Type II hypersensitivity reaction examples?

Answer 7

Autoimmune haemolytic anaemia

Rheumatic heart disease

Question 8

What are type IV hypersensitivity reactions mediated by?

Answer 8

T cell

Examples: contact dermatitis, Mantoux test , GVHD, rheumatoid arthritis

Question 9

Different reasons for patch vs skin prick testing?

Answer 9

Patch is for late phase reactions - contact dermatitis to latex for example , drug allergies
Skin prick is for IgE mediated immediate reactions

Question 10

DiGeorge syndrome is assoc with what immuno abnormality?

Answer 10

Absent T cells

Note: may have normal serum immunoglobulins but low antibody responses.

Question 11

Bruton’s disease is assoc with what immuno abnormality?

Answer 11

Absent mature B cells

This results in panhypogammaglobulinemia

Question 12

Cow’s milk protein intolerance can manifest as anaphylaxis and shock T/F

Answer 12

T

Can also have other features of allergy without anyphylaxis

Question 13

Rheumatoid arthritis is what type of hypersensitivity reaction?

Answer 13

Type IV

Note: as are contact dermatitis, Mantoux test , GVHD
Involves T cell antigens, delayed

Question 14

What leukotrienes are involved in anaphlyaxis?

Answer 14

B4, C4, D4 and E4

NOT A4

Question 15

In anaphylaxis what % of patients will have a repeat episode within 8 hours?

Answer 15

More than 20%

Question 16

What is the prevalence of food allergies in westernised countries?

Answer 16

About 5%

Question 17

What pneumococcal vaccine protects against more serotypes the conjugated or unconjugated?

Answer 17

Unconjugated (30-40 serotypes)

Note: conjugated is only 13 serotypes

Question 18

What system is most commonly affected by IgE mediated cows’ milk protein allergy?

Answer 18

Skin

Question 19

What system is most commonly affected by non IgE mediated cows’ milk protein allergy?

Answer 19

GI

Note: non IgE is delayed hypersensitivity

Question 20

How is scombroid fish allergy mediated?

Answer 20

It is a histamine overdose - it occurs as a result of bacterial overgrowth producing the scombroid toxin.

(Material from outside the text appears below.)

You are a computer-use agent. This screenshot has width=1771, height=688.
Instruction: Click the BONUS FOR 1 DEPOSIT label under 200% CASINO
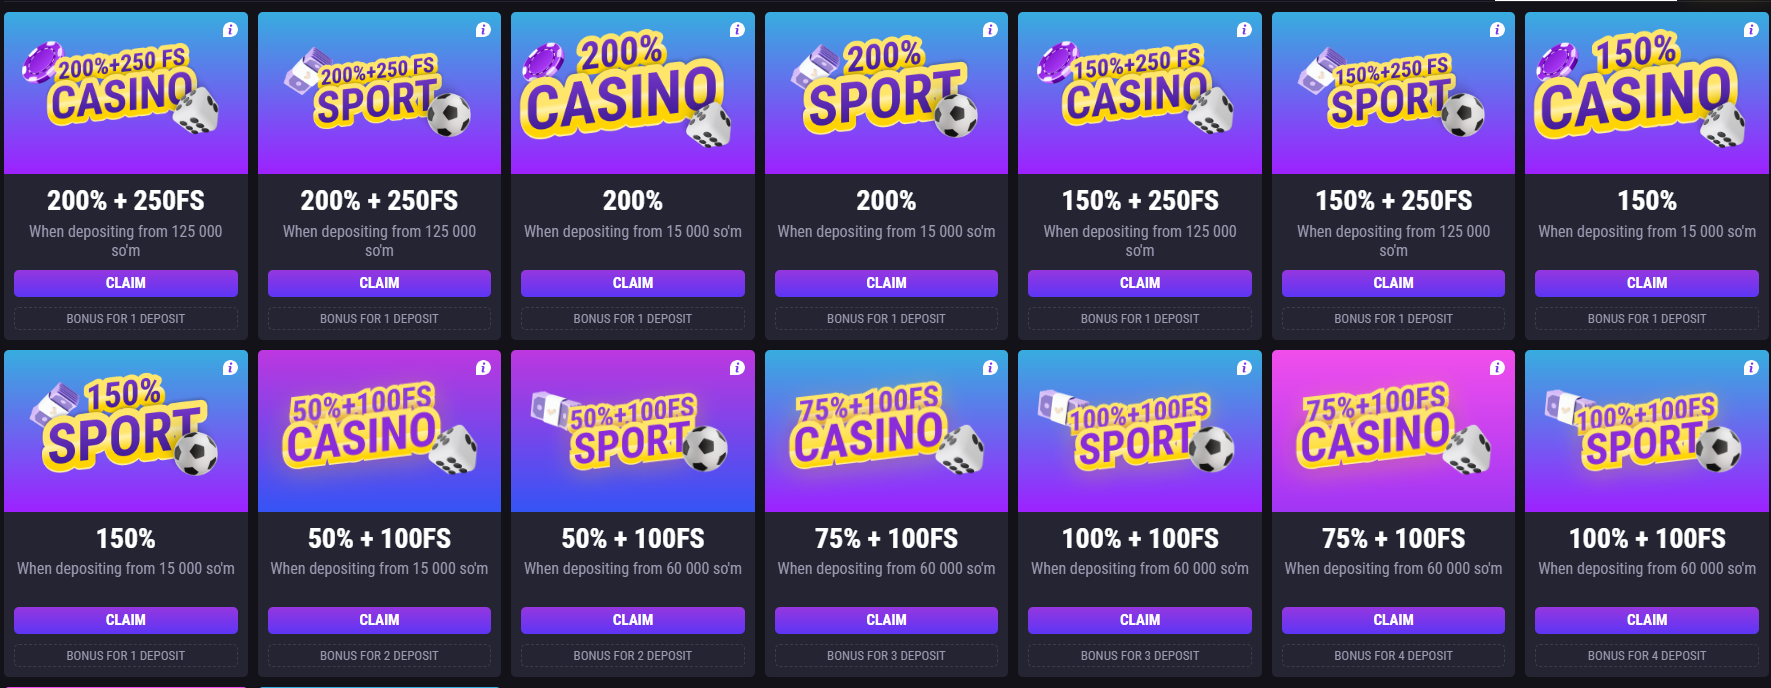pyautogui.click(x=632, y=318)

Note: it is not IgE mediated and not a true allergy but an overdose as stated above

Question 21

What is the inheritance of chronic granulomatous disease?

Answer 21

X linked

Question 22

What are the typical organisms that cause infections in patient with chronic granulomatous disease?

Answer 22

Catalase positive

Remember as PLACESS for cats
Pseudomonas
Listeria
Aspergillus
Candida
E coli
S aureus 
Serratia

Question 23

What cell type is deficient in chronic granulomatous disease? How does it typically present?

Answer 23

Phagocytes

Deep abscess, skin infections and pneumonia due to catalase + organisms. Can also present with colitis

Question 24

How is cyclic neutropenia diagnosed?

How does it present?

Answer 24

Twice weekly full blood counts for 8 weeks (this is the only method to diagnosis!)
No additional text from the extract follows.